Problem
Copy exactly, and only, the lines from the one containing "Image resolution: width=1563" through the last line of the records below.

Stored dataset items:
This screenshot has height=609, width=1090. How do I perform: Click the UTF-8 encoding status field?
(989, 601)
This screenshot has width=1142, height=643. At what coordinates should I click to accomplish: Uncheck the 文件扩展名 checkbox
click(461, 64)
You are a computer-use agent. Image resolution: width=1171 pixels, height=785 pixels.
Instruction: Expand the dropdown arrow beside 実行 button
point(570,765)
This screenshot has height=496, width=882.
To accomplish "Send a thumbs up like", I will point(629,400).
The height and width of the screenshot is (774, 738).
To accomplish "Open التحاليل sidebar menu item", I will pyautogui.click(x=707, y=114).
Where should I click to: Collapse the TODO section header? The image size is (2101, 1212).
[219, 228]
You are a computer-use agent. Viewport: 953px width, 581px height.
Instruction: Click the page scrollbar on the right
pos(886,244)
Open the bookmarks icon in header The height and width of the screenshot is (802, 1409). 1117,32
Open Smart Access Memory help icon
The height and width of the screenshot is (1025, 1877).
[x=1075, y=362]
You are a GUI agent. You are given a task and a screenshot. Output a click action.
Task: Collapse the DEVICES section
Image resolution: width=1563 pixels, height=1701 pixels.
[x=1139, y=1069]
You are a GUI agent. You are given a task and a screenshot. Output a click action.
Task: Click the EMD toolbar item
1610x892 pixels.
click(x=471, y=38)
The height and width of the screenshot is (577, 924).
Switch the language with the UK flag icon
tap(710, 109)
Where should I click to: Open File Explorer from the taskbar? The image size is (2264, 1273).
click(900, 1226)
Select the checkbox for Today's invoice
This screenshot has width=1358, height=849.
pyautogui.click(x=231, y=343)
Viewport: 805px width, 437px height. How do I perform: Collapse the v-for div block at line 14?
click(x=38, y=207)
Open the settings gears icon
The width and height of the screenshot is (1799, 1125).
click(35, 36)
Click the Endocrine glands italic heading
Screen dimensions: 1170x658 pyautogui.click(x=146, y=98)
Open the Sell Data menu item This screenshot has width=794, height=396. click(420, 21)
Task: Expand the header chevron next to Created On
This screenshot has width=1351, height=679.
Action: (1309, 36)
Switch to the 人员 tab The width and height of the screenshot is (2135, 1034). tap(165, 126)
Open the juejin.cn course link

Answer to this task
Image resolution: width=1563 pixels, height=1701 pixels.
[x=1139, y=1069]
You are a GUI agent. You are given a task and a screenshot. Output a click action.
Task: Click the EMD toolbar item
1610x892 pixels.
click(x=471, y=38)
The height and width of the screenshot is (577, 924).
Switch the language with the UK flag icon
tap(710, 109)
Where should I click to: Open File Explorer from the taskbar? The image size is (2264, 1273).
click(900, 1226)
Select the checkbox for Today's invoice
This screenshot has width=1358, height=849.
pyautogui.click(x=231, y=343)
Viewport: 805px width, 437px height. How do I perform: Collapse the v-for div block at line 14?
click(x=38, y=207)
Open the settings gears icon
The width and height of the screenshot is (1799, 1125).
click(35, 36)
Click the Endocrine glands italic heading
Screen dimensions: 1170x658 pyautogui.click(x=146, y=98)
Open the Sell Data menu item This screenshot has width=794, height=396. click(420, 21)
Task: Expand the header chevron next to Created On
This screenshot has width=1351, height=679.
Action: (1309, 36)
Switch to the 人员 tab The width and height of the screenshot is (2135, 1034). tap(165, 126)
Open the juejin.cn course link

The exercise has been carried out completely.